3リットルのお水となると、お水だけで約3キロ。
これを家族の人数分、プラスヒメちーの分となると、
一度では持ち運びができない重さになってしまいます。
なのでお水は分散させ、避難リュックは4つ作っています。
とは言え、すべて持ち出せるかどうかわからないため、
一番必要なもの、二番目に必要なもの、余裕があったら持ち出すもの、と優先順位を決めています。
一番初めに持ち出すリュックの中身は
パンの缶詰4個、ビスコ長期保存缶2個、お水500ml×4本、
ヒメちーのフード、ペットシーツ、リード、ひざ掛け程度の毛布、
電池式の充電器とそれと忘れてはいけない常備薬。
二番目に必要なものの中は食料品が中心。
三番目に必要なものの中にはこれにエアーマットや空気入れが追加されて、
必須なものからあると便利なものにシフトしていっています。
本当はね、火事場の馬鹿力で、避難用リュックもすべて持ち出せればいいのだけど。
優先順位はヒメちー、一番目のリュック。
これで十分かと言うと足りないことは分かってる。
中越沖地震で被災した経験のある我が家は、
とりあえず一晩過ごせればいい、と言う考え方で避難計画を立てています。
話は変わって、東日本大震災の時。
わたしはこの時高校生で、午後2時46分。

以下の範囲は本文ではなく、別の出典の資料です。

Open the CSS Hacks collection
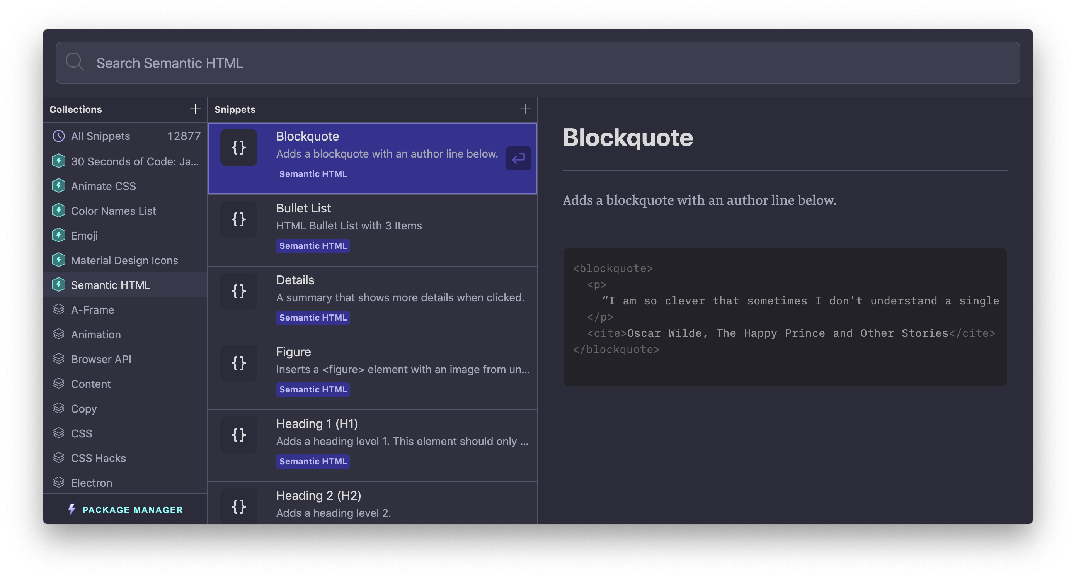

学校にいました。
震源地からは遠く離れてはいるものの、
長周期地震動のため激しく揺れ、公共交通はすべてストップしました。
幸いと言うか、高校自体が自治体の避難場所に指定されていたため、
備品のストックがあり、
ひとり乾パンひと缶と、水500ml、毛布が配られました。
安全点検のため、電車は終日運休。
翌朝まで学校で過ごすか、保護者が迎えに来た場合は帰ってよいということになりました。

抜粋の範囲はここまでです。